La prima cosa che il Paziente deve fare quando lacrima eccessivamente è di rivolgersi allo specialista oculista, che rappresenta il medico più competente per poter fare una precisa diagnosi e, eventualmente, impostare un’adeguata terapia o consigliare l’intervento chirurgico più adatto.

È molto importante esaminare il puntino lacrimale, cioè l’imbuto che drena le lacrime, per verificare se è aperto, come di norma, o chiuso parzialmente o totalmente.

Poi solitamente lo specialista esegue un lavaggio lacrimale che è una manovra indolore consistente nella dilatazione del puntino lacrimale con un dilatatore e l’introduzione di una cannula di irrigazione attaccata ad una siringa che contiene del liquido per verificare se passa in gola.

Infatti se il paziente sente il liquido defluire si deduce che tutto l’apparato lacrimale è aperto, se invece vi è una chiusura il liquido refluisce nell’occhio.

Da qualche anno c’è la possibilità di eseguire una endoscopia delle vie lacrimali cioè un esame poco invasivo e molto veloce, che permette di visualizzare, attraverso fibre ottiche, in modo diretto tutte le strutture anatomiche delle vie lacrimali, permettendo di valutare la sede della occlusione che causa la lacrimazione.

È eseguita in anestesia locale, e fornisce anche gli strumenti (trapano) per poter aprire le eventuali occlusioni.

L’endoscopia, data la semplicità di esecuzione, può essere ripetuta anche più volte anche se non ha senso ripeterla all’infinito.

Generalmente l’esecuzione dell’endoscopia è consigliata per due volte al massimo e permette oggi di poter inserire dei piccoli tubicini in materiale sintetico che, lasciati in sede, facilitano la risoluzione del problema.

Questi tubicini vanno poi rimossi dopo circa 30 giorni dalla loro introduzione. Qualora con la tecnica endoscopica non si riuscisse a risolvere il problema l’unico intervento alternativo è quello di ricreare una via alternativa per le lacrime tramite un intervento chirurgico.

Questo intervento, come avevo già accennato prima si chiama dacriocistorinostomia. Va eseguito in anestesia generale o sedazione.

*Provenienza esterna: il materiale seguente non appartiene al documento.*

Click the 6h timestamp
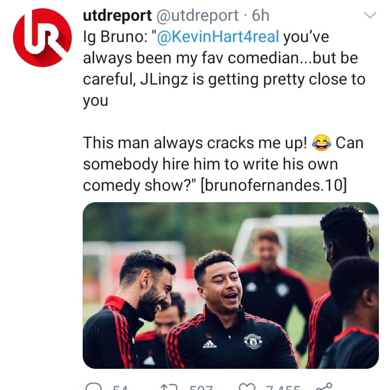The image size is (392, 390). (x=260, y=15)
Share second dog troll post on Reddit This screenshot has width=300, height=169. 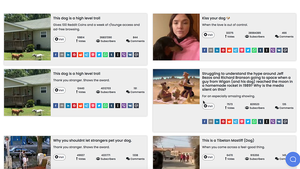(80, 106)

Si esegue una piccola incisione di 1 cm e mezzo a livello della radice del naso. Poi si va a isolare il sacco lacrimale che, in alcuni casi, è molto infiammato e contiene del materiale purulento. Si esegue un’apertura, molto ampia, della parete del naso e dopodiché si unisce la mucosa del naso con quella del sacco lacrimale.

Ciò permette di creare una via di deflusso per le lacrime e garantisce risultati duraturi.